The Peak District Authority information board tells us –
Years ago local miners would use this building like a modern nightsafe in a bank. But it was for keeping safe lead ore, not money! You are looking at the best preserved Ore House in the Peak. It had a chute for depositing the lead ore at any time, and a vaulted roof for security.
The search for lead began with the Romans. In the Middle Ages the ancient mining laws were strictly enforced by the Barmote Court.This still meets – though today it is for ceremonial rather than practical reasons.The commonest lead ore is called galena – lead sulphide – a silver-coloured mineral. It is often found with barytes, fluorite, and calcite.

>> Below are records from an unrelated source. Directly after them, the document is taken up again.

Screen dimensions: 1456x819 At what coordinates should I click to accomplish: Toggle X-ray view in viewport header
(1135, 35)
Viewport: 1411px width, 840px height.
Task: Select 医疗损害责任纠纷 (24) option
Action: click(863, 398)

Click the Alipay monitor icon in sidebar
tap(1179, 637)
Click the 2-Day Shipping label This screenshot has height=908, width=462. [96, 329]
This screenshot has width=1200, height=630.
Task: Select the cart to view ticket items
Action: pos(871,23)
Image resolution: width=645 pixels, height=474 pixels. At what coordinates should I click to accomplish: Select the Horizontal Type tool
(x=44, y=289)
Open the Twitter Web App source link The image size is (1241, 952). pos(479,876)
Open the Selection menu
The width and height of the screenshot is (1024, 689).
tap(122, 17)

This would appear to be in dispute according to Steve Thompson who writes –
All the documentary evidence (and I have explored a great deal) indicates that the ore was stored at the mine site, and when a sufficient quantity had been raised the Barmaster or Deputy Barmaster would go to the mine to measure the ore and take the proportion of duty ore, called Lot or Lott. This was traditionally every thirteenth dish, although the proportion did vary over time. Once measured the ore could be sold by the mine owner, and the duty ore would be sold by the Barmaster. I cannot imagine that the smaller mine owners would happily chuck their ore down a chute into some kind of communal storage as is suggested…
Ore houses used by the mine owners for storage of their ore would have been built at the mine, there is a documentary record of Benjamin Wyatt building an ore house at Watergrove Mine in the 1780s. Jim Rieuwerts’ book “Glossary of Derbyshire Led Mining Terms” contains this definition:
“ORE HOUSE, ORE COE A small building, similar to a coe, where ore was stored awaiting measurement by the Barmaster or his deputy. Ore houses were very common and were built at the mines, at premises owned by ore buyers and/or smelters and also, as at Winster Moor, to contain the Duty ore.”
Recent documentary evidence has confirmed that the Winster ore house was a Lot or Lott ore house, used by the Barmaster to store the Duty ore. According to Lynn Willies “It would have been convenient for the mid-late 18 century Barmasters (Roberts, father and, later, son), who, I think, lived just down the road in the cottages below the Miners’ Standard.”